Keep a git repo of all your solutions... so you can keep track of your
progress.

------
clyfe
You are probably stressed at work, and miss flow
<http://en.wikipedia.org/wiki/Flow_(psychology)> or what programmers call "not
being in the zone".

Find a significant chunk of time, like a free Saturday. Make sure it's quiet
and you cannot be disturbed. Set a manageable _toy_ goal - easy enough that
you can do it, but let it be a bit challanging to keep things interesting.
Build it! That should give you a nice push forward.

PS. You could also find interesting questions on StackOverflow - many times
they offer a bit of challenge, and you can cherry-pick issues in your comfort
zone, also helps you practice writing.

Also, have a break from work! Cut the stress.

------
drx
I'm a bit late to the topic, so quite possibly you've moved on, but

> I keep failing and getting frustrated as soon as I hit a wall, I didn't used
> to be like this but now everything seems too hard

> depressed and demotivated

Just one of many possibilities, but you could have a neurological disorder ("I
didn't used to be like this" and depression, no motivation). Go to a decent
doctor and get checked for a bunch of things. Could be something treatable
like vitamin deficiency.

In any case, feel free to ping me, emails in my profile.

------
jjm
What I learned is you need time, and dedication. Slowly work on one project or
OSS contribution... in time they'll grow.

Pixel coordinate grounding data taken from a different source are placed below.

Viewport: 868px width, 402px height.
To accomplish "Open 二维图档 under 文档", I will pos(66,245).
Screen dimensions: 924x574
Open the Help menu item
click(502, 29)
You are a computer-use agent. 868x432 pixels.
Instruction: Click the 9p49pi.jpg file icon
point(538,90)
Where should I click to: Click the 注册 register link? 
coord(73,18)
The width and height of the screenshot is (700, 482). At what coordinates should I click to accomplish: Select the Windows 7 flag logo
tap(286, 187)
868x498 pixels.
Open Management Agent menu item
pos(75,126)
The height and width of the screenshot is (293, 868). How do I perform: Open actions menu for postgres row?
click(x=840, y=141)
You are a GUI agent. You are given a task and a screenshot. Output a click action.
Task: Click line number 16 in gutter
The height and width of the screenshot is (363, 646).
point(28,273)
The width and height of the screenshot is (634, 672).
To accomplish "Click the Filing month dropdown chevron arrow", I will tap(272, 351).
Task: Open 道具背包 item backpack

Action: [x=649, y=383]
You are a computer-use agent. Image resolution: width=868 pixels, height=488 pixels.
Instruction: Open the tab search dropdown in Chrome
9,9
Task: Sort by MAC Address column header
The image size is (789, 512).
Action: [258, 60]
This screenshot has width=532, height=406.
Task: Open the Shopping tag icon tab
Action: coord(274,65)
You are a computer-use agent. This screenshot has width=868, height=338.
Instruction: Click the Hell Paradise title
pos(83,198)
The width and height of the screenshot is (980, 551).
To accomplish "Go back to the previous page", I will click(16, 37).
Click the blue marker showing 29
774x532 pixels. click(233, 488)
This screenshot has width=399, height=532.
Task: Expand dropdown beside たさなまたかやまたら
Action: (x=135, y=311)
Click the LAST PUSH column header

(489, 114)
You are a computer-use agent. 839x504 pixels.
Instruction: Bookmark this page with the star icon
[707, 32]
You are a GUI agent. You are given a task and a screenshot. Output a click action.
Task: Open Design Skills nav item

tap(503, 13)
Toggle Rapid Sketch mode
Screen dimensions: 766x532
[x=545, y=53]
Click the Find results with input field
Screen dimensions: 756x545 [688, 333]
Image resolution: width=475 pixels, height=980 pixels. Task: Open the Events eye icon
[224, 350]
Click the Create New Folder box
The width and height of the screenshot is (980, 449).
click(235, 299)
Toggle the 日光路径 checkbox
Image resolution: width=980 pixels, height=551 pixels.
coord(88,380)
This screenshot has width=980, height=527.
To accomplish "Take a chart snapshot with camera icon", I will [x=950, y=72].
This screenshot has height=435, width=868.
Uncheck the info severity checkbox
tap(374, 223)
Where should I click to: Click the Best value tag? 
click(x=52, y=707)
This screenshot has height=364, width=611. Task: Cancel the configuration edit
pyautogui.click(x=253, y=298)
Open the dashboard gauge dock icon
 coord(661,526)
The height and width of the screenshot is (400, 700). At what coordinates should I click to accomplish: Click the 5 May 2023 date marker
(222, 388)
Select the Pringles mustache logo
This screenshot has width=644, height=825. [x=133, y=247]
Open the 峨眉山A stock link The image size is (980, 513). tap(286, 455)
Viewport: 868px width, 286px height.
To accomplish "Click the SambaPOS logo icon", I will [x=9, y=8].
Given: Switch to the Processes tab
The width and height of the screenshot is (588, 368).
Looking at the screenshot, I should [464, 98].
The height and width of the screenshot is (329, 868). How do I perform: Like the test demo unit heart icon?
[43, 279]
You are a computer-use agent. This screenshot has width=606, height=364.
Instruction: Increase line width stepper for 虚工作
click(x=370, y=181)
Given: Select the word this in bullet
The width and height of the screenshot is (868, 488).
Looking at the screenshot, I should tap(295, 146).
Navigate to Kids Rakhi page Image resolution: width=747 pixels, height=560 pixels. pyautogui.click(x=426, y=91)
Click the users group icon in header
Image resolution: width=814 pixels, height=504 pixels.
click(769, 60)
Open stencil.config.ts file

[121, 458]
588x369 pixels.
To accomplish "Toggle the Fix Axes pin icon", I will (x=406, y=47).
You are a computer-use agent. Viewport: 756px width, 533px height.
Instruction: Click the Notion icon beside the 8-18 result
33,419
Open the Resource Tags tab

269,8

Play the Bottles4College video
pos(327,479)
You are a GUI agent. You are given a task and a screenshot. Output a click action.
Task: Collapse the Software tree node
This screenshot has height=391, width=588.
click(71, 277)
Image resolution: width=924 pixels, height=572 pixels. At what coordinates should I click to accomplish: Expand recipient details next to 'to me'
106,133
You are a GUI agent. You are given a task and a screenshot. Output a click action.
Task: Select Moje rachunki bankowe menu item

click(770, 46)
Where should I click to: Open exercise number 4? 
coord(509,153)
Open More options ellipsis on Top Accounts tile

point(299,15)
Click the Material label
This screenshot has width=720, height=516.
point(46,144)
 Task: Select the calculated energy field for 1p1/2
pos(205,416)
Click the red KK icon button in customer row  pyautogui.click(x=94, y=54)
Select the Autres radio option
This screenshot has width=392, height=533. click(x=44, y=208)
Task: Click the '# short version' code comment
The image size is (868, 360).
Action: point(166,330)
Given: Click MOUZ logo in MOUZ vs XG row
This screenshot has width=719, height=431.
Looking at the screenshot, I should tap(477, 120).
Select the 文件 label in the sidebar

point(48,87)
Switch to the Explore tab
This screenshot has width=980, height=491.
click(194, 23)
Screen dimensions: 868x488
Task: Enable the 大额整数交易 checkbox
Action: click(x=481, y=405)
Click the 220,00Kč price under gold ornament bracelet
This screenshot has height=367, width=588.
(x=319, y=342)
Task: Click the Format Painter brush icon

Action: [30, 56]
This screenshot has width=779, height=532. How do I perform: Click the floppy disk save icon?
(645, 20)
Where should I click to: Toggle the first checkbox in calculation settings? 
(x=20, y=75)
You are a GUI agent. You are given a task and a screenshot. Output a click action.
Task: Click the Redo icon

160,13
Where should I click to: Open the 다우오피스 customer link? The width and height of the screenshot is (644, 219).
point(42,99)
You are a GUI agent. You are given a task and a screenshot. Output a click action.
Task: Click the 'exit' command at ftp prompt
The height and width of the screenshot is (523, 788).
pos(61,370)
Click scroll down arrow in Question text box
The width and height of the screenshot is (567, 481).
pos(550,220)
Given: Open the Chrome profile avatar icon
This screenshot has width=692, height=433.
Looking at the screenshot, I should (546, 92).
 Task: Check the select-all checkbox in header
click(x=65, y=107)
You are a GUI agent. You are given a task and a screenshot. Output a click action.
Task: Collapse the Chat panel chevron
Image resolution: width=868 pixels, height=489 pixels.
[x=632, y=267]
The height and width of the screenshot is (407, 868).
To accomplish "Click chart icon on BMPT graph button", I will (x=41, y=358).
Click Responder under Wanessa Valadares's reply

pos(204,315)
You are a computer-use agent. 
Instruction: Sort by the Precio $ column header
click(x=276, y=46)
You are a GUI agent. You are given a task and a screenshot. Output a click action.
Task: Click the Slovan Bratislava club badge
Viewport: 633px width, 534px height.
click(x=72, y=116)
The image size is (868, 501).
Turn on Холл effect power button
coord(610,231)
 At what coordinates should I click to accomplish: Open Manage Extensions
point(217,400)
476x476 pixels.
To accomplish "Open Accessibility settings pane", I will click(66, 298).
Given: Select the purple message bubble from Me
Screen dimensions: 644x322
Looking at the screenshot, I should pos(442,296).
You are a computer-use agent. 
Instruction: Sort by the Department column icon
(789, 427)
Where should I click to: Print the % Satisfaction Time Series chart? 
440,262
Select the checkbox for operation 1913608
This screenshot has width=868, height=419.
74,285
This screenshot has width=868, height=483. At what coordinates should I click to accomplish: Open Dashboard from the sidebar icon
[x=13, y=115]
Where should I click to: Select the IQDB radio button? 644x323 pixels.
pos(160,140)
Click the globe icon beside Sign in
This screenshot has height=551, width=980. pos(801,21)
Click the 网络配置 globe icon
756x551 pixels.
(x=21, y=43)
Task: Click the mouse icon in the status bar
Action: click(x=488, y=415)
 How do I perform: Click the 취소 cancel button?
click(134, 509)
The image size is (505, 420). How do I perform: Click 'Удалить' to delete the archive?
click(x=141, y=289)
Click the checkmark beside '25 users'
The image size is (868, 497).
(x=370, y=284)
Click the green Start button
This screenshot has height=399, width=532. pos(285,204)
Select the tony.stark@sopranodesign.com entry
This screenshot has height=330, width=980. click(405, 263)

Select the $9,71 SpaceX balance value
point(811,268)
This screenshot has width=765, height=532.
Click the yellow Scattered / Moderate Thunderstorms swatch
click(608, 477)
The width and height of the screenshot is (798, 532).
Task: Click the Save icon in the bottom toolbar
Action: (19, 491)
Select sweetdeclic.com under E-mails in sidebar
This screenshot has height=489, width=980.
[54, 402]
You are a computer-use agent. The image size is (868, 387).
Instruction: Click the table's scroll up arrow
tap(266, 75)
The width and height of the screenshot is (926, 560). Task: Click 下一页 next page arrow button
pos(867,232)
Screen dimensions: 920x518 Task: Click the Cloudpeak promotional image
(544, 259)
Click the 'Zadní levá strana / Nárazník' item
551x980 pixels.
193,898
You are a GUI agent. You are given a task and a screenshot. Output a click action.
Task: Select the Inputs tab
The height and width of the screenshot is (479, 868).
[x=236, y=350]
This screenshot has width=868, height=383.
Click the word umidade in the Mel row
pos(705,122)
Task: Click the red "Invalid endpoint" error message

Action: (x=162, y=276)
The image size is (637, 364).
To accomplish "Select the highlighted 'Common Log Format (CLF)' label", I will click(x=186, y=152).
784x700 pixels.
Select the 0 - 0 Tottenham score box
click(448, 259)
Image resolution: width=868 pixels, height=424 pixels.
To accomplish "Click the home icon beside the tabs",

There are many devs that work with OSS full-time, creating and allowed to
create new tools daily. Then with their free time they add even more! Keep
this in mind.

There is nothing wrong with creating/contributing what you can, when you can,
on the side with your free time.

------
hugo31370
Do not quit!!! It's all about your comfort zone. Getting out of it is a
daunting task. What you feel is not new. You need 1. assume you're going to
struggle getting out of your comfort zone, and 2. find small tasks that can
help you transition to a new stage.

Just don't quit! I'm happy to chat about it. If you want just shoot me an
email.

------
infinite_snoop
You already know Java so you have a huge stepping stone into the Android
world, buy a book and work through the examples and then start your own
project, start small as other people have suggested. It's hugely satisfying
watching your app being downloaded and used!

------
andrewhillman
I suggest you try to work through whatever you previously started. If you hit
a wall, ask questions on stackoverflow. No question is dumb. Ask for help and
you shall receive. I assume you started working on something of interest... so
this is a start.

------
iSloth
You need to pick a small project and most importantly finish it, then pick a
bigger on, then a bigger one...

If you never finish a project then your always going to be depressed :)

------
thiagofm
Let's build something some of your ideas(the hardest preferably) in node,
contact is in the profile.

I can teach you some node also. Let's hack something.